— Task objective —
Below are entries. Copy exactly the lines running from the line that holds "Viewport: 565px width, 679px height." to the line that holds "the TUTUSTU ALKOHOLITTOMIIN", with both ends included.

(Collected data)
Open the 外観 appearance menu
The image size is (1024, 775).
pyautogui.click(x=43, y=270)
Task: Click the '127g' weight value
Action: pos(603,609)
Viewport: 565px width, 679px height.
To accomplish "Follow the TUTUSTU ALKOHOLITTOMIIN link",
* * *
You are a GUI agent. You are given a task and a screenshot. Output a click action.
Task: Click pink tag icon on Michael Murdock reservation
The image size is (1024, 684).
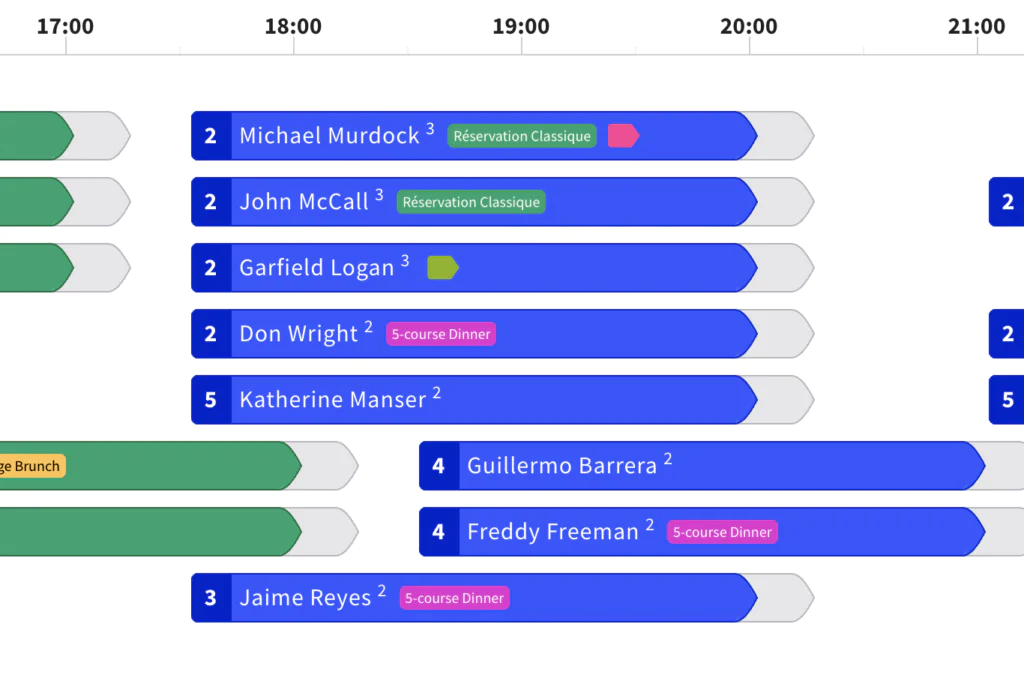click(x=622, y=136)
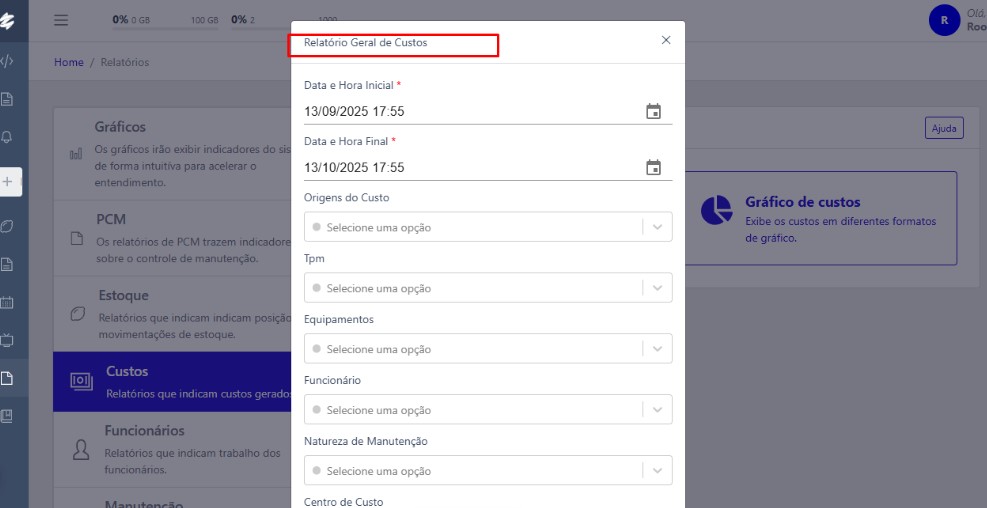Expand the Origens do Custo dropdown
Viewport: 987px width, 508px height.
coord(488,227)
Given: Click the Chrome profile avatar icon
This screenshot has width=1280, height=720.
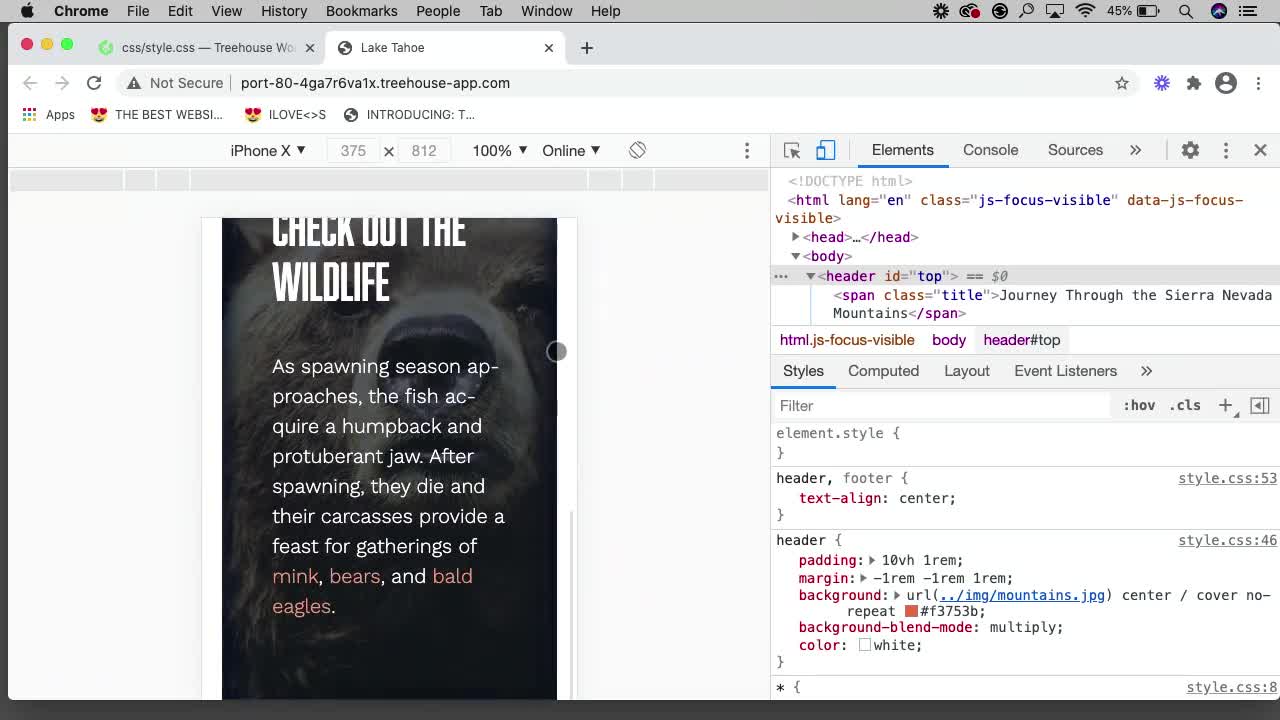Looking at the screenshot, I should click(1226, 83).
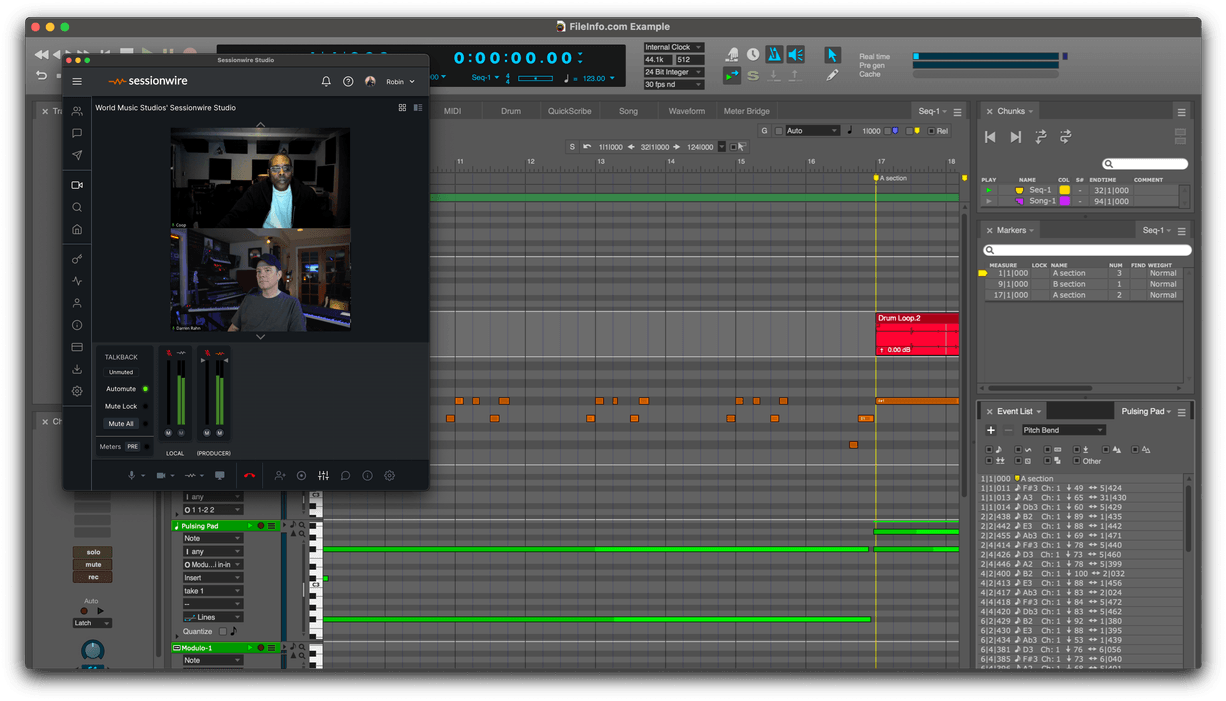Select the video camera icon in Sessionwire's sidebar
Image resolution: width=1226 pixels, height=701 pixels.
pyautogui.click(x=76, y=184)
...
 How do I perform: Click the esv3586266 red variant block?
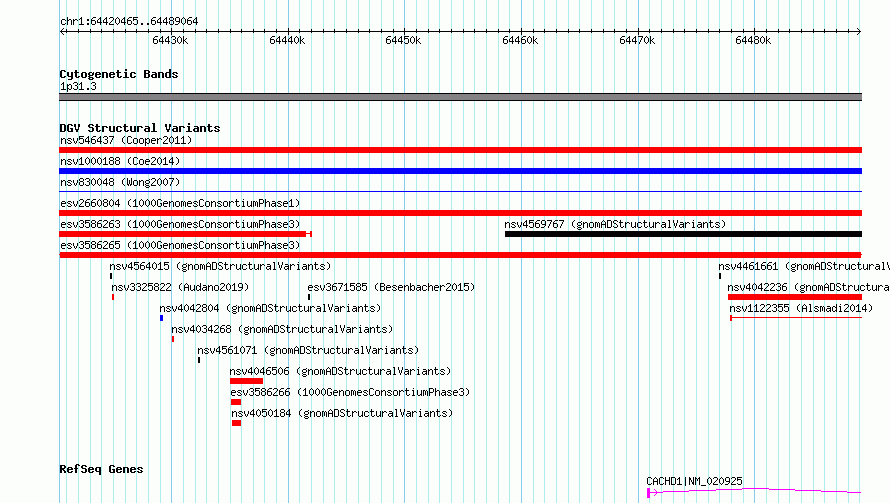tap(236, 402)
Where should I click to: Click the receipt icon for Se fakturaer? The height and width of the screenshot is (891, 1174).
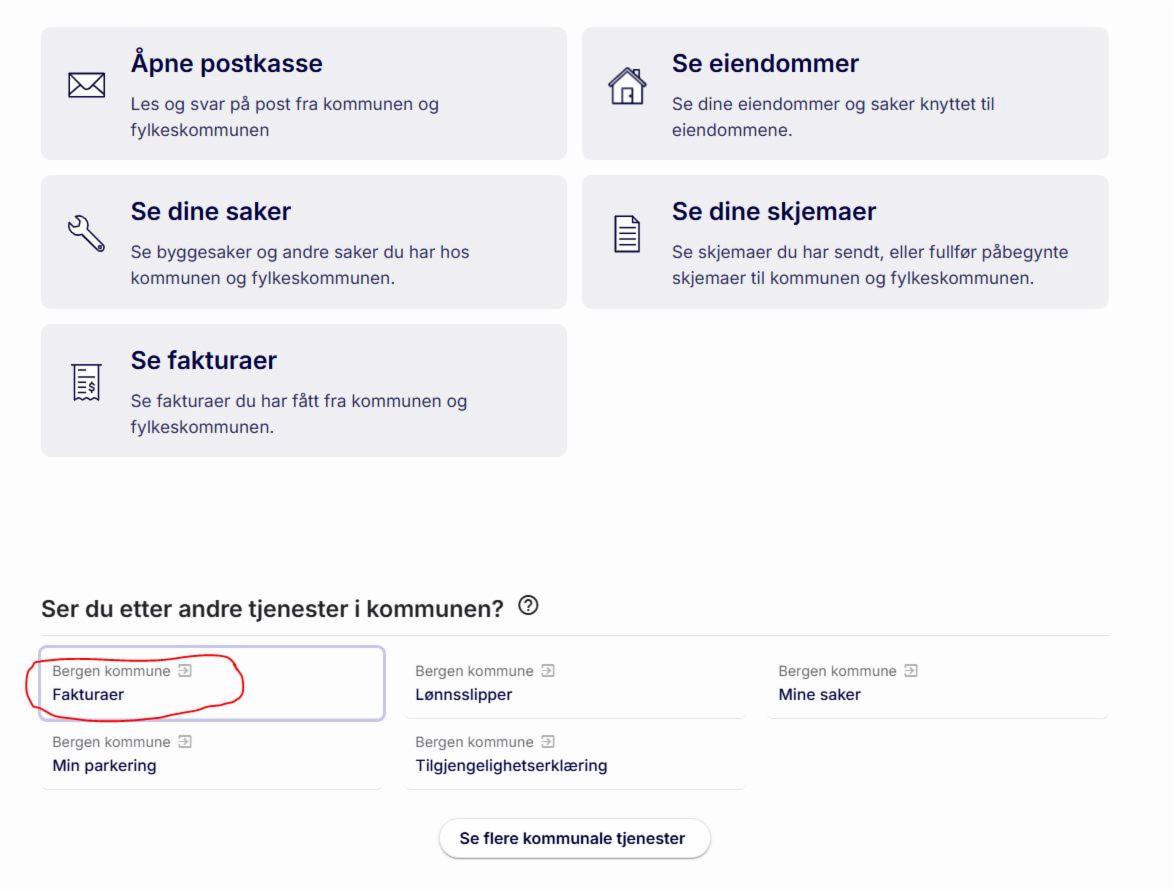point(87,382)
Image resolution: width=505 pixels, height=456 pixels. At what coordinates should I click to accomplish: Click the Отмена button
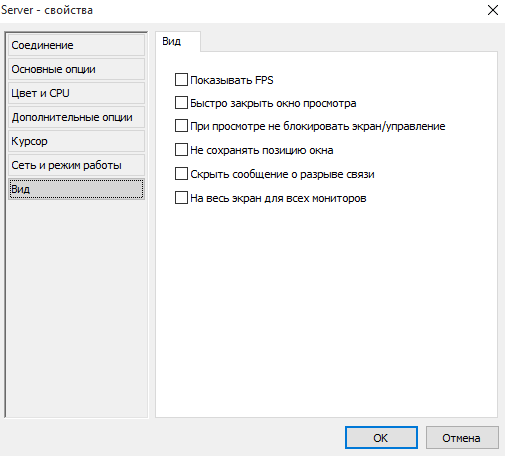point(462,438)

— Solution for this problem —
Viewport: 565px width, 679px height.
To accomplish "Follow the TUTUSTU ALKOHOLITTOMIIN link",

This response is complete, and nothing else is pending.